Changes of brain DTI in healthy human subjects after 520 days isolation and confinement on a simulated mission to Mars.

INTRODUCTION: Long-term confinement is known to be a stressful experience with multiple psycho-physiological effects. In the MARS500 project, a real-time simulation of a space-flight to Mars conducted in a hermetically isolated habitat, effects of long-term confinement could be investigated in a unique manner. The aim of this study was to evaluate effects of long-term-confinement on brain cytoarchitecture. MATERIAL & METHODS: The participants of the MARS500 project underwent 3T-MR imaging including a dedicated DTI-sequence before the isolation, right after ending of confinement and 6 months after the experiment. Voxelwise statistical analysis of the DTI data was carried out using tract-based-spatial statistics, comparing an age-matched control group. RESULTS: At all three sessions, significant lower fractional anisotropy (FA) than in controls was found in the anterior parts of the callosal body of the participants. Furthermore, after ending of confinement a wide-spread FA reduction could be seen in the right hemisphere culminating in the temporo-parietal-junction-zone. All these areas with decreased FA predominantly showed an elevated radial diffusivity and mean diffusivity while axial diffusivity was less correlated. DISCUSSION: Long-term confinement does have measurable effects on the microstructure of the brain white matter. We assume effects of sensory deprivation to account for the regional FA reductions seen in the right TPJ. The differences in the Corpus callosum were interpreted as due to preliminary conditions, e.g. personality traits or training effects. FA and radial diffusivity were the predominant DTI parameters with significant changes, suggesting underlying processes of myelin plasticity.
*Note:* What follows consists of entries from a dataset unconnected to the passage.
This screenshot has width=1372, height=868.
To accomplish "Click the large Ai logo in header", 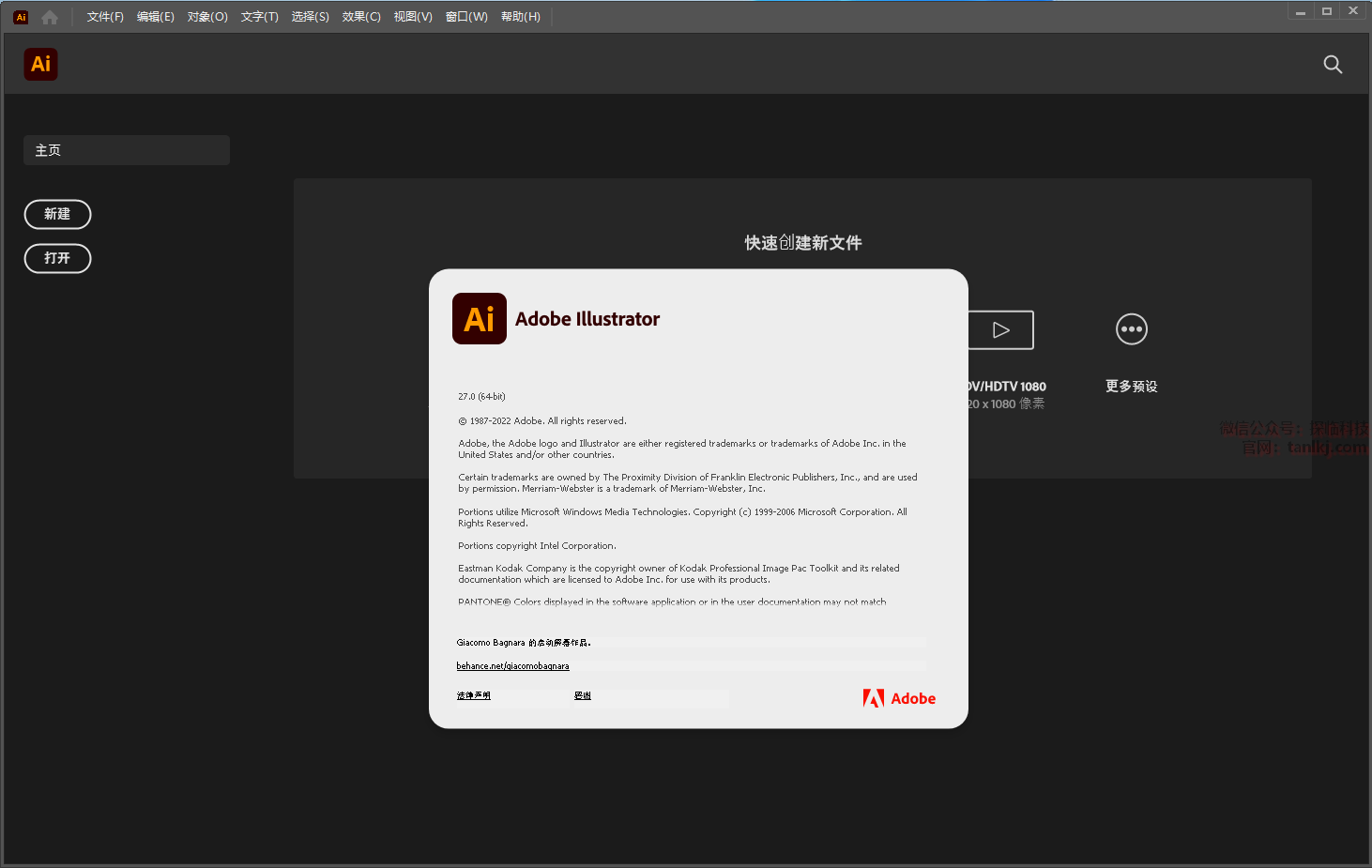I will [40, 64].
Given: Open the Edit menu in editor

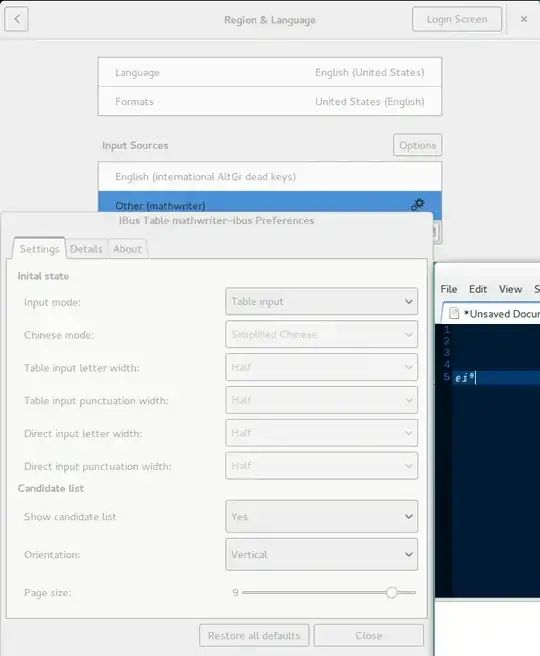Looking at the screenshot, I should 478,289.
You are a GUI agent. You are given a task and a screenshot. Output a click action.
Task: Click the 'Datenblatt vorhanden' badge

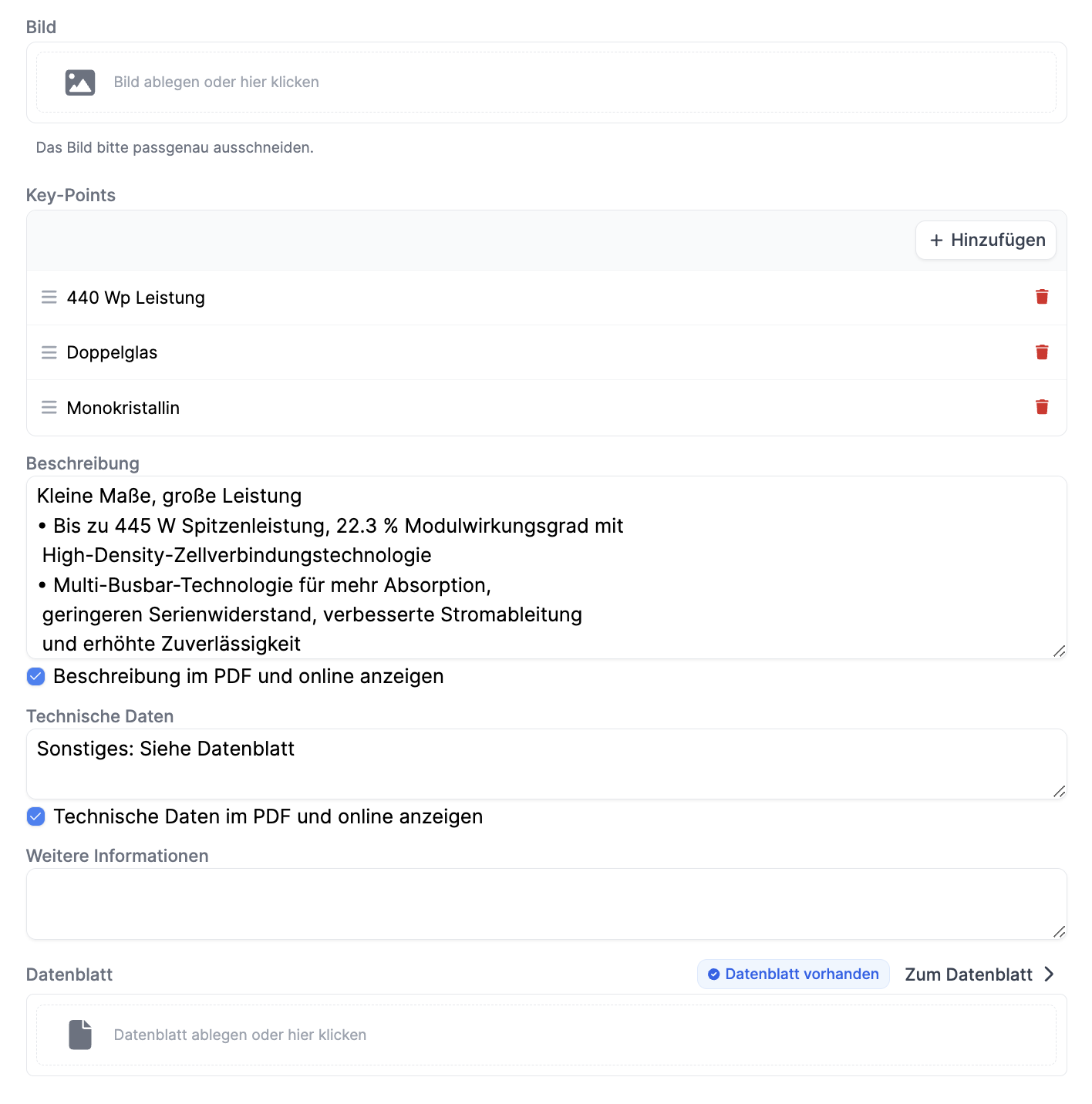[793, 974]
Exploratory RNA-seq analysis in healthy subjects reveals vulnerability to viral infections during a 12- month period of isolation and confinement.
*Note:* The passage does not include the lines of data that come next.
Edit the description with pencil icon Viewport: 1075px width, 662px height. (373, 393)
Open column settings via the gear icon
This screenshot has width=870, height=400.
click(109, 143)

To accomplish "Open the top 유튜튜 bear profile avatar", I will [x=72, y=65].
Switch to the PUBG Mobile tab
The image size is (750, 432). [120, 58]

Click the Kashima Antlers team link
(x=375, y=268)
Exposure to stressful environments weakens immunity evidenced by a detectable reactivation of dormant viruses. The mechanism behind this observation remains unclear. We performed next generation sequencing from RNA extracted from blood samples of 8 male subjects collected before, during and after a 12-month stay at the Antarctic station Concordia. RNA-seq data analysis was done using QIAGEN Ingenuity Pathway Analysis (IPA) software. Data revealed the inactivation of key immune functions such as chemotaxis and leukocyte recruitment which persisted after return. Next to the activation of the stress response eIF2 pathway, interferon signaling was predicted inactivated due to a downregulation of 14 downstream genes involved in antiviral immunity. Among them, the interferon stimulated genes (ISGs) IFITM2 and 3 as well as IFIT3 exhibited the strongest fold changes and IFIT3 remained downregulated even after return. Impairment of antiviral immunity in winter-over crew can be explained by the downregulation of a battery of ISGs.